→ **Extracted data**:

-- Opening Marker --

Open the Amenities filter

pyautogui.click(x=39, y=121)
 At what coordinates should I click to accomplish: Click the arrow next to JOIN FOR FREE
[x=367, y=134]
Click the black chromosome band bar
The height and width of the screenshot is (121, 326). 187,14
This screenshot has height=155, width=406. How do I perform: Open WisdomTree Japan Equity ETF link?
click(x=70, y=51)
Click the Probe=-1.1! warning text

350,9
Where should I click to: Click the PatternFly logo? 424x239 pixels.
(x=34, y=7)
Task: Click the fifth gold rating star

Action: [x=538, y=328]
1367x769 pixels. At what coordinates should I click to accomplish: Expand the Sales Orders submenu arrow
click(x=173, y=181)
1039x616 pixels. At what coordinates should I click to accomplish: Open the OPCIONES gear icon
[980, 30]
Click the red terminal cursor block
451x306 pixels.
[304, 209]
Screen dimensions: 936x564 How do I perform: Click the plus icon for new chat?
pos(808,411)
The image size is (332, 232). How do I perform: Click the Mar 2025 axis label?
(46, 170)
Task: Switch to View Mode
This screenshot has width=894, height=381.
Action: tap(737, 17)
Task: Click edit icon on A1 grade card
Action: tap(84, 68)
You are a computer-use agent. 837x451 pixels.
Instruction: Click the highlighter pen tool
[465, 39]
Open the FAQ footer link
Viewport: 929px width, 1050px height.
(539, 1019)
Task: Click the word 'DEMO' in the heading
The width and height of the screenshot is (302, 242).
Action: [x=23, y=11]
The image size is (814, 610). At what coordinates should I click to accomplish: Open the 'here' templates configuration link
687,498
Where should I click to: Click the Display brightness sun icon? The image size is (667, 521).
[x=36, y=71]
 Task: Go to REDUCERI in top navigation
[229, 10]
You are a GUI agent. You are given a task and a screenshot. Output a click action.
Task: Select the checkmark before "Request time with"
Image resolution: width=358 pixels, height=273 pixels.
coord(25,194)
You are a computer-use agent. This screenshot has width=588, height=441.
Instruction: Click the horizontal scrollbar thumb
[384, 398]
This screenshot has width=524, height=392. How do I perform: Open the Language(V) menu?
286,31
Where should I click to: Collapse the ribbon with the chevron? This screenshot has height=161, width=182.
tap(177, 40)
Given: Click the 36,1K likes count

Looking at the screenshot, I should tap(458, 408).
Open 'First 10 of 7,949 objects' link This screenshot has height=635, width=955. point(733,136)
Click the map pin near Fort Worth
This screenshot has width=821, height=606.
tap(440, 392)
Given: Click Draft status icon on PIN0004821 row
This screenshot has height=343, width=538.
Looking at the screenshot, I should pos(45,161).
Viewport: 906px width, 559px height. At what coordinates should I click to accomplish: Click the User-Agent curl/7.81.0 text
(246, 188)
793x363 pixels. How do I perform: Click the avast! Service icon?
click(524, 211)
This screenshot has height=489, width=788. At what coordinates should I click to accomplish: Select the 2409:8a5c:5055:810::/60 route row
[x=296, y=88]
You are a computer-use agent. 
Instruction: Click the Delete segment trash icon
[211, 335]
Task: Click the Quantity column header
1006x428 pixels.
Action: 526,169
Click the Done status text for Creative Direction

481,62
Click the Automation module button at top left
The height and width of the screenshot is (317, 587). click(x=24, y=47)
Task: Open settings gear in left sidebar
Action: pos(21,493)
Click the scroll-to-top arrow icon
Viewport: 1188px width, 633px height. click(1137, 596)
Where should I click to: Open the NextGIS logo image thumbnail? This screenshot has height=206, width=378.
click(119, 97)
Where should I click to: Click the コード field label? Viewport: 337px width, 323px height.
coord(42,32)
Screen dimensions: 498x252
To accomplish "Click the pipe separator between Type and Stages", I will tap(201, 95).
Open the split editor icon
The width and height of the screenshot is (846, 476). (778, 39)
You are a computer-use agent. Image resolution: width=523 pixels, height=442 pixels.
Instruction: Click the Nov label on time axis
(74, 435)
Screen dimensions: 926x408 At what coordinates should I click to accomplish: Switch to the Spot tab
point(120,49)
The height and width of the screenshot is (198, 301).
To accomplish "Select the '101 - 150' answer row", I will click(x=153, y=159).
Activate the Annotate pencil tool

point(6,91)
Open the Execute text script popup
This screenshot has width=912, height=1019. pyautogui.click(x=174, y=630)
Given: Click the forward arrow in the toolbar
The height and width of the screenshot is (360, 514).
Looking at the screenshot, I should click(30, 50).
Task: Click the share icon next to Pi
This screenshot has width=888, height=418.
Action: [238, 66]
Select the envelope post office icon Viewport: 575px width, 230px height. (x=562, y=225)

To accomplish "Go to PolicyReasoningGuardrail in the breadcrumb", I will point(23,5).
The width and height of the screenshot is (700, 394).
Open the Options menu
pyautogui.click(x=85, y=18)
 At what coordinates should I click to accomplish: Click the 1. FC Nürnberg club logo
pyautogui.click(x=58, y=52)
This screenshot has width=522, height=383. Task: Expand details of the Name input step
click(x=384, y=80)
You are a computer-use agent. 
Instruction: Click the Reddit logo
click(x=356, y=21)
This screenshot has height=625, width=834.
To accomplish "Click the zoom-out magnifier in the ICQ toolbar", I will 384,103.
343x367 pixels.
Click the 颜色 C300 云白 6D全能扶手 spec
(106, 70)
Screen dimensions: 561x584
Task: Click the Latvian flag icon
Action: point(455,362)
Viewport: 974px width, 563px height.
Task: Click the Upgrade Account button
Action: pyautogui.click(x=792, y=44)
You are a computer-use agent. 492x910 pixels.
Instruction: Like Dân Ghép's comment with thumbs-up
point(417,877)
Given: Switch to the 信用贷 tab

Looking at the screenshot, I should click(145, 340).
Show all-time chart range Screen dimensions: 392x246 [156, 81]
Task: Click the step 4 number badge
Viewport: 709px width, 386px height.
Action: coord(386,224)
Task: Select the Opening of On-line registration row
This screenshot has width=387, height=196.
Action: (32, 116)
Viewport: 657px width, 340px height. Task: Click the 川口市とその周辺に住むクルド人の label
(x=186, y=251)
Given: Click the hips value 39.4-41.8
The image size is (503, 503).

-- Closing Marker --

→ **Activity**: Your task is to retype all of the lines above exactly.

→ **Output for this exercise**:
Open the Amenities filter

pyautogui.click(x=39, y=121)
 At what coordinates should I click to accomplish: Click the arrow next to JOIN FOR FREE
[x=367, y=134]
Click the black chromosome band bar
The height and width of the screenshot is (121, 326). 187,14
This screenshot has height=155, width=406. How do I perform: Open WisdomTree Japan Equity ETF link?
click(x=70, y=51)
Click the Probe=-1.1! warning text

350,9
Where should I click to: Click the PatternFly logo? 424x239 pixels.
(x=34, y=7)
Task: Click the fifth gold rating star

Action: [x=538, y=328]
1367x769 pixels. At what coordinates should I click to accomplish: Expand the Sales Orders submenu arrow
click(x=173, y=181)
1039x616 pixels. At what coordinates should I click to accomplish: Open the OPCIONES gear icon
[980, 30]
Click the red terminal cursor block
451x306 pixels.
[304, 209]
Screen dimensions: 936x564 How do I perform: Click the plus icon for new chat?
pos(808,411)
The image size is (332, 232). How do I perform: Click the Mar 2025 axis label?
(46, 170)
Task: Switch to View Mode
This screenshot has width=894, height=381.
Action: tap(737, 17)
Task: Click edit icon on A1 grade card
Action: tap(84, 68)
You are a computer-use agent. 837x451 pixels.
Instruction: Click the highlighter pen tool
[465, 39]
Open the FAQ footer link
Viewport: 929px width, 1050px height.
(539, 1019)
Task: Click the word 'DEMO' in the heading
The width and height of the screenshot is (302, 242).
Action: [x=23, y=11]
The image size is (814, 610). At what coordinates should I click to accomplish: Open the 'here' templates configuration link
687,498
Where should I click to: Click the Display brightness sun icon? The image size is (667, 521).
[x=36, y=71]
 Task: Go to REDUCERI in top navigation
[229, 10]
You are a GUI agent. You are given a task and a screenshot. Output a click action.
Task: Select the checkmark before "Request time with"
Image resolution: width=358 pixels, height=273 pixels.
coord(25,194)
You are a computer-use agent. This screenshot has width=588, height=441.
Instruction: Click the horizontal scrollbar thumb
[384, 398]
This screenshot has width=524, height=392. How do I perform: Open the Language(V) menu?
286,31
Where should I click to: Collapse the ribbon with the chevron? This screenshot has height=161, width=182.
tap(177, 40)
Given: Click the 36,1K likes count

Looking at the screenshot, I should tap(458, 408).
Open 'First 10 of 7,949 objects' link This screenshot has height=635, width=955. point(733,136)
Click the map pin near Fort Worth
This screenshot has width=821, height=606.
tap(440, 392)
Given: Click Draft status icon on PIN0004821 row
This screenshot has height=343, width=538.
Looking at the screenshot, I should pos(45,161).
Viewport: 906px width, 559px height. At what coordinates should I click to accomplish: Click the User-Agent curl/7.81.0 text
(246, 188)
793x363 pixels. How do I perform: Click the avast! Service icon?
click(524, 211)
This screenshot has height=489, width=788. At what coordinates should I click to accomplish: Select the 2409:8a5c:5055:810::/60 route row
[x=296, y=88]
You are a computer-use agent. 
Instruction: Click the Delete segment trash icon
[211, 335]
Task: Click the Quantity column header
1006x428 pixels.
Action: 526,169
Click the Done status text for Creative Direction

481,62
Click the Automation module button at top left
The height and width of the screenshot is (317, 587). click(x=24, y=47)
Task: Open settings gear in left sidebar
Action: pos(21,493)
Click the scroll-to-top arrow icon
Viewport: 1188px width, 633px height. click(1137, 596)
Where should I click to: Open the NextGIS logo image thumbnail? This screenshot has height=206, width=378.
click(119, 97)
Where should I click to: Click the コード field label? Viewport: 337px width, 323px height.
coord(42,32)
Screen dimensions: 498x252
To accomplish "Click the pipe separator between Type and Stages", I will tap(201, 95).
Open the split editor icon
The width and height of the screenshot is (846, 476). (778, 39)
You are a computer-use agent. Image resolution: width=523 pixels, height=442 pixels.
Instruction: Click the Nov label on time axis
(74, 435)
Screen dimensions: 926x408 At what coordinates should I click to accomplish: Switch to the Spot tab
point(120,49)
The height and width of the screenshot is (198, 301).
To accomplish "Select the '101 - 150' answer row", I will click(x=153, y=159).
Activate the Annotate pencil tool

point(6,91)
Open the Execute text script popup
This screenshot has width=912, height=1019. pyautogui.click(x=174, y=630)
Given: Click the forward arrow in the toolbar
The height and width of the screenshot is (360, 514).
Looking at the screenshot, I should click(30, 50).
Task: Click the share icon next to Pi
This screenshot has width=888, height=418.
Action: [238, 66]
Select the envelope post office icon Viewport: 575px width, 230px height. (x=562, y=225)

To accomplish "Go to PolicyReasoningGuardrail in the breadcrumb", I will point(23,5).
The width and height of the screenshot is (700, 394).
Open the Options menu
pyautogui.click(x=85, y=18)
 At what coordinates should I click to accomplish: Click the 1. FC Nürnberg club logo
pyautogui.click(x=58, y=52)
This screenshot has width=522, height=383. Task: Expand details of the Name input step
click(x=384, y=80)
You are a computer-use agent. 
Instruction: Click the Reddit logo
click(x=356, y=21)
This screenshot has height=625, width=834.
To accomplish "Click the zoom-out magnifier in the ICQ toolbar", I will 384,103.
343x367 pixels.
Click the 颜色 C300 云白 6D全能扶手 spec
(106, 70)
Screen dimensions: 561x584
Task: Click the Latvian flag icon
Action: point(455,362)
Viewport: 974px width, 563px height.
Task: Click the Upgrade Account button
Action: pyautogui.click(x=792, y=44)
You are a computer-use agent. 492x910 pixels.
Instruction: Like Dân Ghép's comment with thumbs-up
point(417,877)
Given: Switch to the 信用贷 tab

Looking at the screenshot, I should click(145, 340).
Show all-time chart range Screen dimensions: 392x246 [156, 81]
Task: Click the step 4 number badge
Viewport: 709px width, 386px height.
Action: coord(386,224)
Task: Select the Opening of On-line registration row
This screenshot has width=387, height=196.
Action: (32, 116)
Viewport: 657px width, 340px height. Task: Click the 川口市とその周辺に住むクルド人の label
(x=186, y=251)
Given: Click the hips value 39.4-41.8
The image size is (503, 503).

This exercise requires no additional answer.